_WHAT IS EXPECTED_. Every line from the first one in the listing down to the line with "[Pratico-Pratiques] (419, 2139)" should be restated word for word.

_RECORD SET_.
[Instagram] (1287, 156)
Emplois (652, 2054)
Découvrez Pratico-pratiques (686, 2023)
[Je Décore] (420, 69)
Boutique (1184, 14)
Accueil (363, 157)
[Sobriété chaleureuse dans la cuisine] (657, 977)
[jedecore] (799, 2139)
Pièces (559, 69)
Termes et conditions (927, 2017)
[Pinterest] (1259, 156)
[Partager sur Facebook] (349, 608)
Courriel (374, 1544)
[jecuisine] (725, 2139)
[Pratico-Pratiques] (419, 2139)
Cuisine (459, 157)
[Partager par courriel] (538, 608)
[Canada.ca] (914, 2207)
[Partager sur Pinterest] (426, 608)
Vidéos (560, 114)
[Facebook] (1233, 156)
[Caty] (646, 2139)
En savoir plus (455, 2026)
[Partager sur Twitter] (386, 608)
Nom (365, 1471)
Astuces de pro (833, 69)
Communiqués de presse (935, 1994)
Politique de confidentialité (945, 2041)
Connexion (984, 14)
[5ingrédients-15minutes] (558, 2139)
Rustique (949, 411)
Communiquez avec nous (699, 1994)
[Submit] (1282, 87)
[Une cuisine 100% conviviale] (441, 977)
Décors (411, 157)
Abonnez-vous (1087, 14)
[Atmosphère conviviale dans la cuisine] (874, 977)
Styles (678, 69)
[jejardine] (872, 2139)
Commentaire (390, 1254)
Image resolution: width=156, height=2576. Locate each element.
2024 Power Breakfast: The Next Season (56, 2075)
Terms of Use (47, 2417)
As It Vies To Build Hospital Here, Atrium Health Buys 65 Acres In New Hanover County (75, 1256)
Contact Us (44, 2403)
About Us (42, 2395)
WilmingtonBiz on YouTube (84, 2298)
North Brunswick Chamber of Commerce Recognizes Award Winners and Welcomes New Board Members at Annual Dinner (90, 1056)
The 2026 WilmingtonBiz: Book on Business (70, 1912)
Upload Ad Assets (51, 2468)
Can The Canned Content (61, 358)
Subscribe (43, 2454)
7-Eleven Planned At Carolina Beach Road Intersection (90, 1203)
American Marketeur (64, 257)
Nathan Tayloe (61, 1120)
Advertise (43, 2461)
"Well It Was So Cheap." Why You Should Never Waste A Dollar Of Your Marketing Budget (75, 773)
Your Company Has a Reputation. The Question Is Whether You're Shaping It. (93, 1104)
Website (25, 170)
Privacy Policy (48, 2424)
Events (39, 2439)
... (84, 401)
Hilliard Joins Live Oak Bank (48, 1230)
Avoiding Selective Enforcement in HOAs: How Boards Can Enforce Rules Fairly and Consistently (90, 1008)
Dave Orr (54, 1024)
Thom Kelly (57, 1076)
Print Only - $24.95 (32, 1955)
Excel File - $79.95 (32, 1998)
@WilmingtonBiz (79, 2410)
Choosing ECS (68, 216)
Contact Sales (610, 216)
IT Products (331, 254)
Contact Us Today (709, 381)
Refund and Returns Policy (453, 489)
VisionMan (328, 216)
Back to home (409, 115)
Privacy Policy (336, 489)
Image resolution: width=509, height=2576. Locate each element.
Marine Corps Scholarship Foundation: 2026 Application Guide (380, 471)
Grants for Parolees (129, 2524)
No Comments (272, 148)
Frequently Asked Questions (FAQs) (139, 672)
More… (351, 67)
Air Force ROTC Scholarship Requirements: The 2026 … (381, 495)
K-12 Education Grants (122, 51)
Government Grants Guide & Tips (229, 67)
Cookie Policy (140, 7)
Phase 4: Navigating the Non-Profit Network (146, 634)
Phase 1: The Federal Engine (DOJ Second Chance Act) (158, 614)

_ANSWER FOR THIS EXERCISE_.
[Instagram] (1287, 156)
Emplois (652, 2054)
Découvrez Pratico-pratiques (686, 2023)
[Je Décore] (420, 69)
Boutique (1184, 14)
Accueil (363, 157)
[Sobriété chaleureuse dans la cuisine] (657, 977)
[jedecore] (799, 2139)
Pièces (559, 69)
Termes et conditions (927, 2017)
[Pinterest] (1259, 156)
[Partager sur Facebook] (349, 608)
Courriel (374, 1544)
[jecuisine] (725, 2139)
[Pratico-Pratiques] (419, 2139)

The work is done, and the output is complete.